___ DADOS PARA PROCESSAR ___

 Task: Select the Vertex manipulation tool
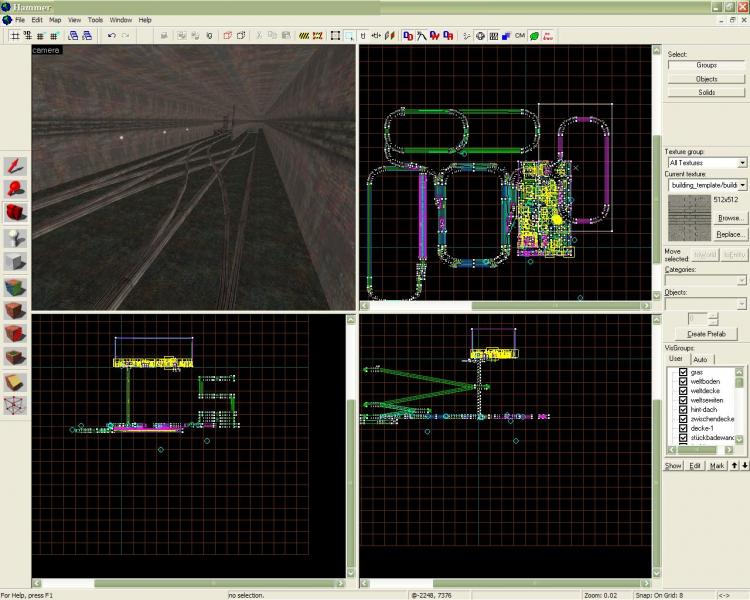[15, 406]
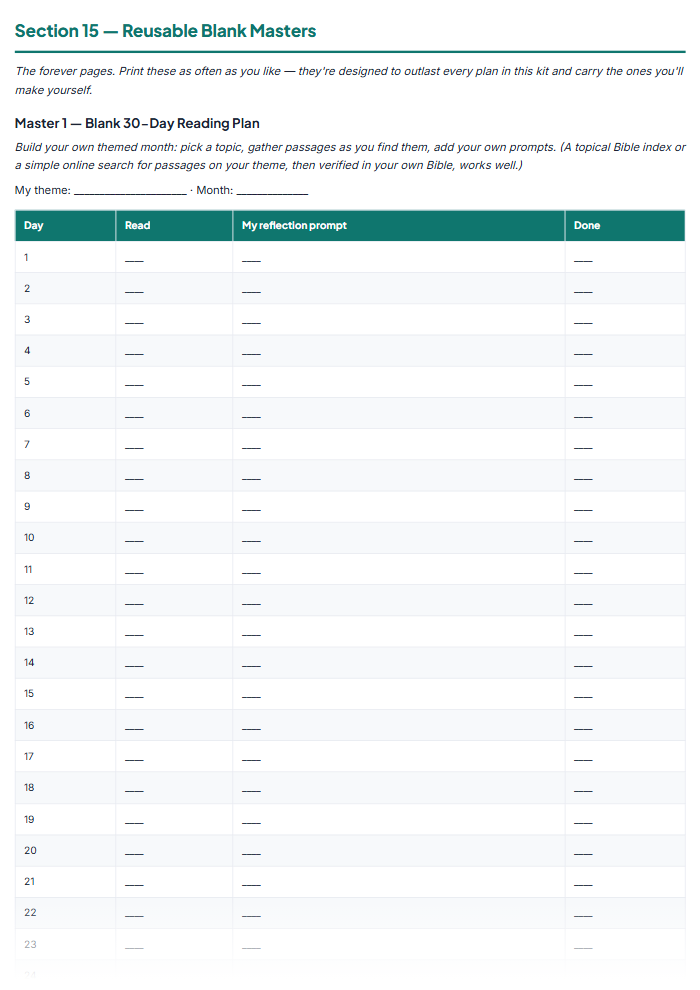Image resolution: width=700 pixels, height=990 pixels.
Task: Click reflection prompt blank for day 7
Action: point(251,447)
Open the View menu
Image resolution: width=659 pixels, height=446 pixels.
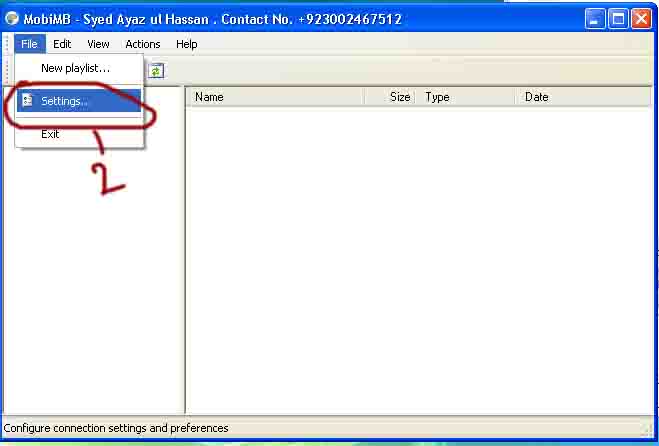[98, 44]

___

- [DESCRIÇÃO DA TAREFA]: Reescreva todos os dados acima trocando "View" por "Window" e mantendo todo o resto igual. Deixe as imagens de fora da resposta.

- [RESPOSTA]:
 Task: Select the Vertex manipulation tool
[15, 406]
Image resolution: width=700 pixels, height=990 pixels.
Task: Click reflection prompt blank for day 7
Action: point(251,447)
Open the Window menu
Image resolution: width=659 pixels, height=446 pixels.
[98, 44]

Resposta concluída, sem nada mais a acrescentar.